Ну, а в обязанности дежурных по рыбалке входило намылить пол, загнать туда рыбку и сбить с ног первый раз. Не дотрагиваясь притом до нее руками. Им разрешалось пнуть ногой. Еще они готовили мочалки для битья. А потом наводили порядок. И в следующий раз входили в пятерку счастливчиков, которым дозволялось освежевать рыбку.
— Уверен, что не хочешь? — спросил Шанк. — Я Рекса подвинуть могу, он не заработал, по-хорошему.
Майкл брезгливо поморщился:
— Знаешь, лучше потерплю. Не могу я с мужиком.
— Дурак, — беззлобно сказал Шанк. — Бабы раз в три месяца, и то одна на десятерых. А рыбка каждый четверг бывает.
— Сам знаю. Но… Для меня это важно. Так что я уж потерплю. Только если совсем невмоготу будет.
Шанк уважал принципы. И Майкла — тоже. Он ведь был единственным, кто на рыбалке выкатился за пределы «мыльницы», вскочил и звезданул Шанку по челюсти. Рукой. Шанк машинально врезал ему под дых, но тоже рукой. Когда драка на руках, трахать уже нельзя. Майкл тогда загнал Шанка в угол ближайшей кабинки. У каторжников, порядком распаленных, ретивое не выдержало, и, пока бригадир восстанавливал дыхание, Майкла уже уделали скопом. Правда, не мочалками, а руками. А трахнули стукача. Так всегда поступали — если нельзя брать рыбку, Шанк сдавал стукачей. Он знал их наперечет, сам, наверное, тоже постукивал — но никогда не сливал серьезную инфу. Да и выгоден он был администрации, без него мятежи случались бы чаше.
Но Майкла, чтоб не зарывался, приказал остричь. У вертухая отыскался тупой перочинный нож, который он, не особо чинясь, сдал в аренду: хотел на цирк посмотреть. Майкла обкромсали и набили ему полный рот его же волос. Такого унижения он в жизни не видал, но — пережил. Пережил и выжил. Ему ничего другого не оставалось. Волосы торчали клоками, а он ходил, высоко подняв голову, и его за это уважали.
— Как знаешь, — кивнул Шанк. — А я тебе что сказать хотел? Я списки на переселение видел. Тебя ко мне в этот раз.
Майкл промолчал, хотя обрадовался: лучшее соседство из всех возможных вариантов.
— У меня карты есть, — шепнул Шанк. — Настоящие.
И вопросительно посмотрел на Майкла. Забавный он был, нынешний бригадир Нижней Палаты. Для чистого негроида кожа его казалась слишком светлой. Хотя все остальное вполне соответствовало: глаза навыкате, плоский нос и толстые губы. И эти влажные выпуклые очи сейчас без слов умоляли Майкла.
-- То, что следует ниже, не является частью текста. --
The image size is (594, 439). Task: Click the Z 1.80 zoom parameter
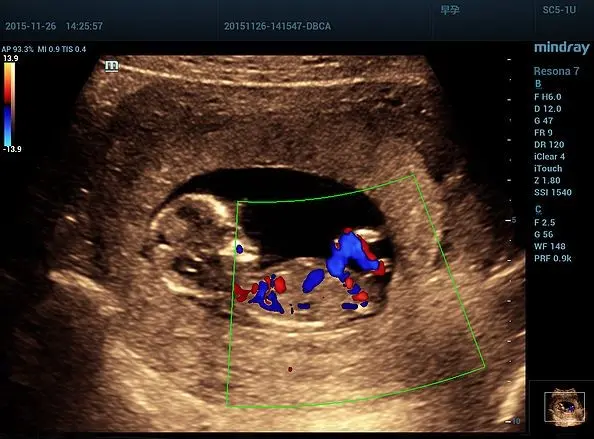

Он знал, какая у бригадира мечта. Шанк вырос где-то на задворках, и каторга ему была на роду написана. А он мечтал жить как благородный. Что это такое, Шанк представлял плохо, но точно знал, что без умения играть в преферанс из благородных его турнут. В преф же, как назло, никто в Нижней Палате играть не умел, а в Верхнюю его не звали.
— Научу, — сказал Майкл. — Только учти: без ставки играть нельзя.
— У меня трава есть! — обрадовался Шанк. — Классная, и почти без запаха, — он сделал хитрый жест пальцами, лукаво прищурившись.
Трава… Травки Майклу хотелось.
— Договорились, — кивнул он.
Когда Майкл отправился в раздевалку, Киску еще насиловали. Он плакал, кусал распухшие губы и трудно дышал. А за его спиной переминался с ноги на ногу Рекс — мужик с прибором по колено. Его и профессиональные шлюхи боялись, а мужика, да еще и неопытного, порвет как грелку. Майкл радовался.